■ Requirement
Pictures aside, the output must consist of the lines from the one containing "Task: Click the plus icon to add document" through the end of the data, reproduced exactly.

═════ Data to use ═════

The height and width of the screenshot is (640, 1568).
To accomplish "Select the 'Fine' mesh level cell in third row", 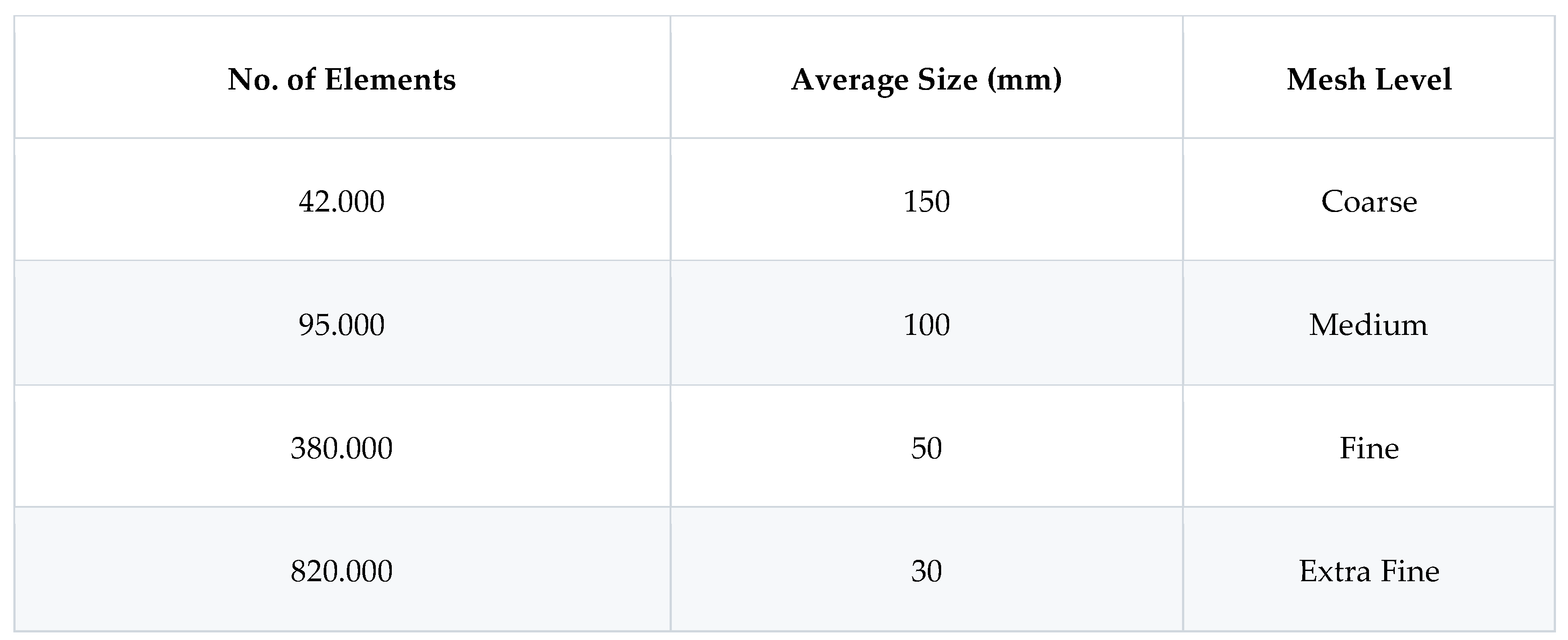I will 1369,448.
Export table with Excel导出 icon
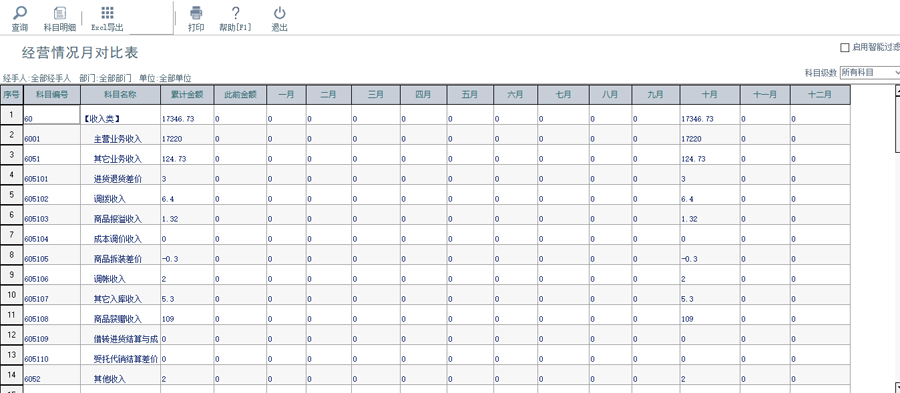 [107, 13]
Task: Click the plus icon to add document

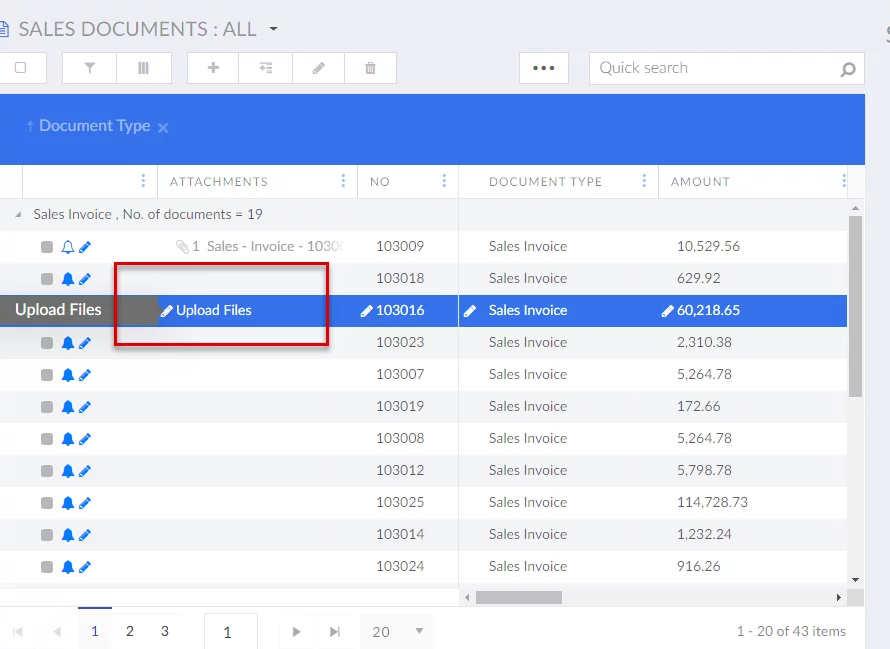Action: click(x=213, y=68)
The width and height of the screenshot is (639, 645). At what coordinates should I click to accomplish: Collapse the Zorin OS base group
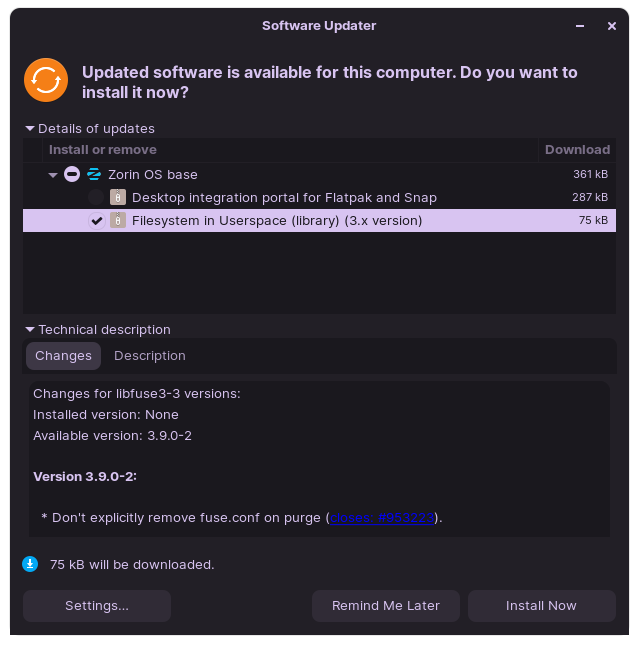point(53,175)
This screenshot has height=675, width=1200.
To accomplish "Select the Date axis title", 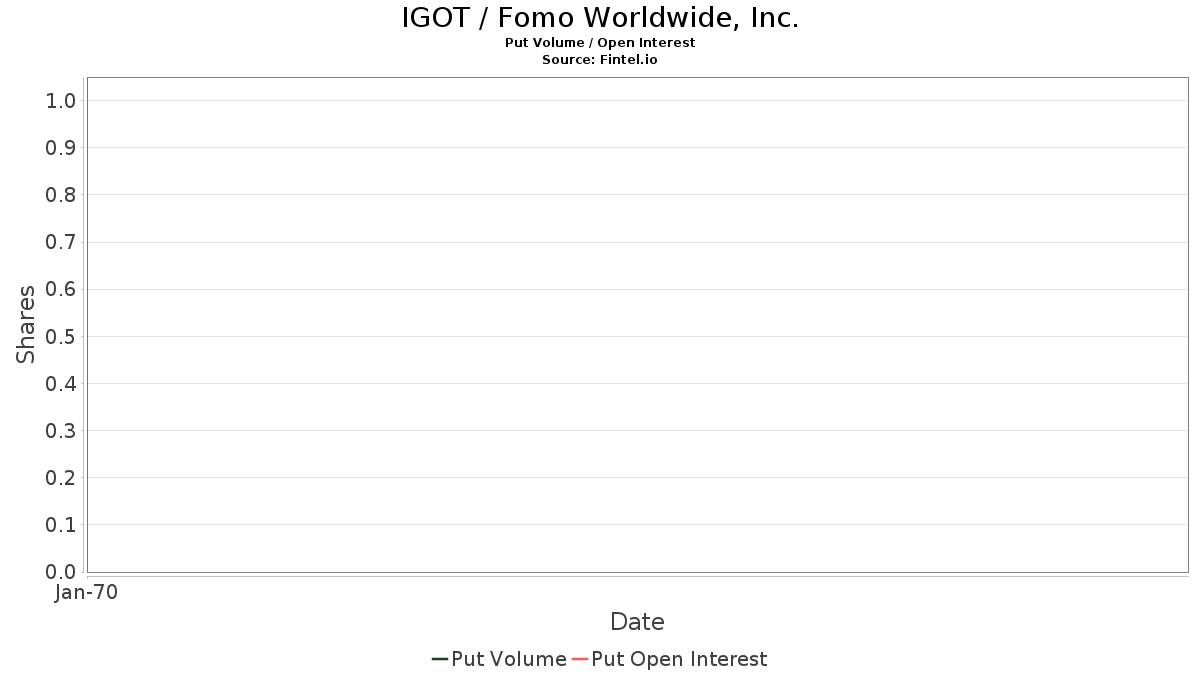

═════

■ Task answer
Task: Click the plus icon to add document

Action: click(x=213, y=68)
The width and height of the screenshot is (639, 645). At what coordinates should I click to accomplish: Collapse the Zorin OS base group
point(53,175)
This screenshot has height=675, width=1200.
To accomplish "Select the Date axis title", 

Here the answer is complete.